━━━━━ Given text

Heat oil in a medium saucepan over medium heat. Cook onion, celery and carrot until translucent, 6 to 8 minutes. Add potatoes and white beans and cover with water by 2 inches. Season generously with salt. Bring to a boil, then reduce heat and simmer until all the vegetables are tender, about 10 minutes. Drain, reserving about 1 cup of the cooking water.

Mash vegetables (or put through a ricer), adding reserved cooking water to adjust consistency. Season with salt and pepper and drizzle with oil before serving.

sides3

Stuffed Acorn Squash with Quinoa and Pistachios

Serves 8

Ingredients

  • 4 small acorn squash, halved and seeds removed
  • 4 tablespoons extra-virgin olive oil
  • Coarse salt and freshly ground pepper
  • 1 cup quinoa, rinsed well
  • 1/2 cup chopped fresh parsley
  • 1/2 cup feta cheese, crumbled
  • 1/2 cup roasted, salted pistachios, chopped
  • 2 teaspoons red-wine vinegar
  • Pinch red-pepper chili flakes

Directions

Heat the oven to 425 degrees F. Brush squash with 2 tablespoons of the oil and season with salt and pepper. Roast cut side down on two baking sheets until tender and caramelized, 15 to 20 minutes.

Meanwhile, bring quinoa and 2 cups water to a boil in a small pot. Reduce heat and simmer, covered, until tender and water is absorbed, about 15 minutes. Let cool, then fluff with a fork.

In a large bowl, combine quinoa, parsley, feta, pistachios, remaining 2 tablespoons oil and vinegar. Season with salt and red-pepper flakes. Fill the squash cavities and serve.

━━━━━━━━━━
━━━━━ Dataset content

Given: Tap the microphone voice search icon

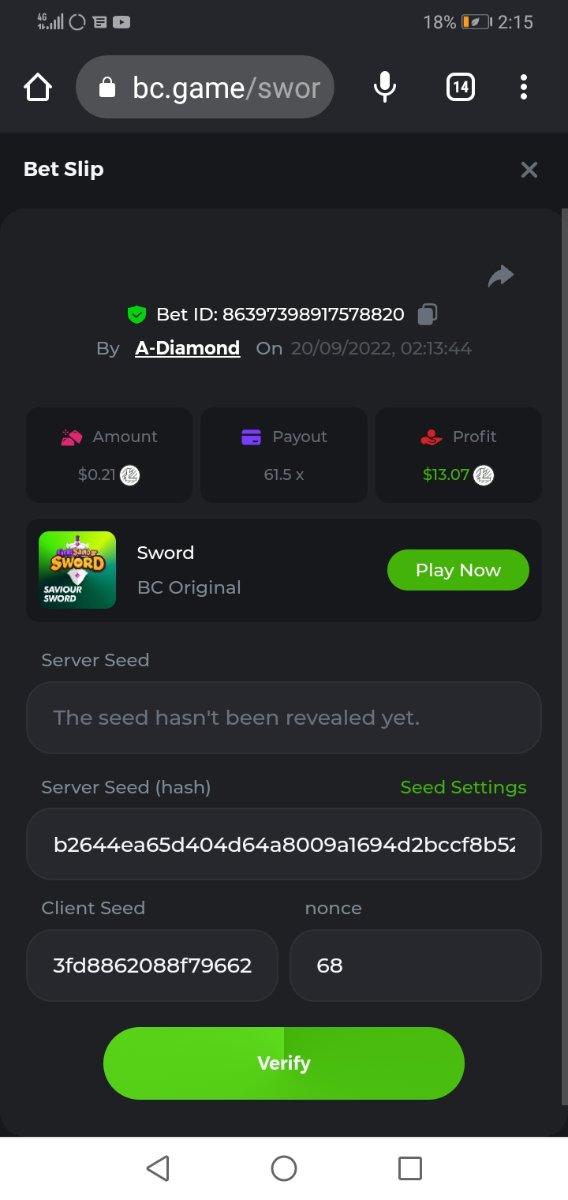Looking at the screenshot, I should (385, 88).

━━━━━━━━━━
━━━━━ Dataset content

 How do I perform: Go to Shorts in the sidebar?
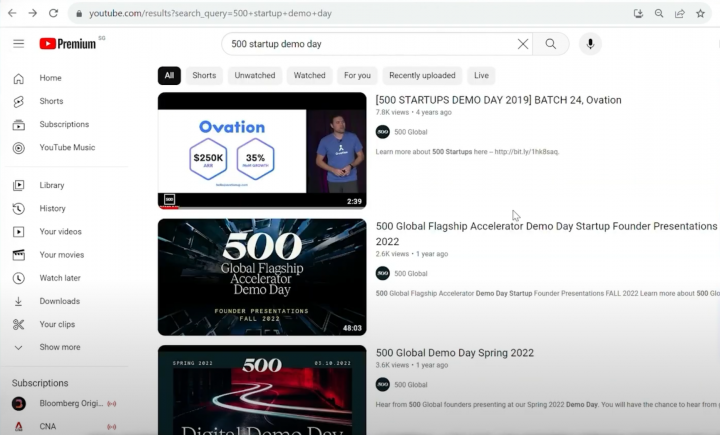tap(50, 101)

━━━━━━━━━━

### List of tasks
1. What oven temperature does the recipe text call for when roasting the acorn squash?
2. Write out the stretch of the recipe text from "Mash vegetables (or" through "oil before serving.".

### Full answers
1. 425 degrees F.

2.
Mash vegetables (or put through a ricer), adding reserved cooking water to adjust consistency. Season with salt and pepper and drizzle with oil before serving.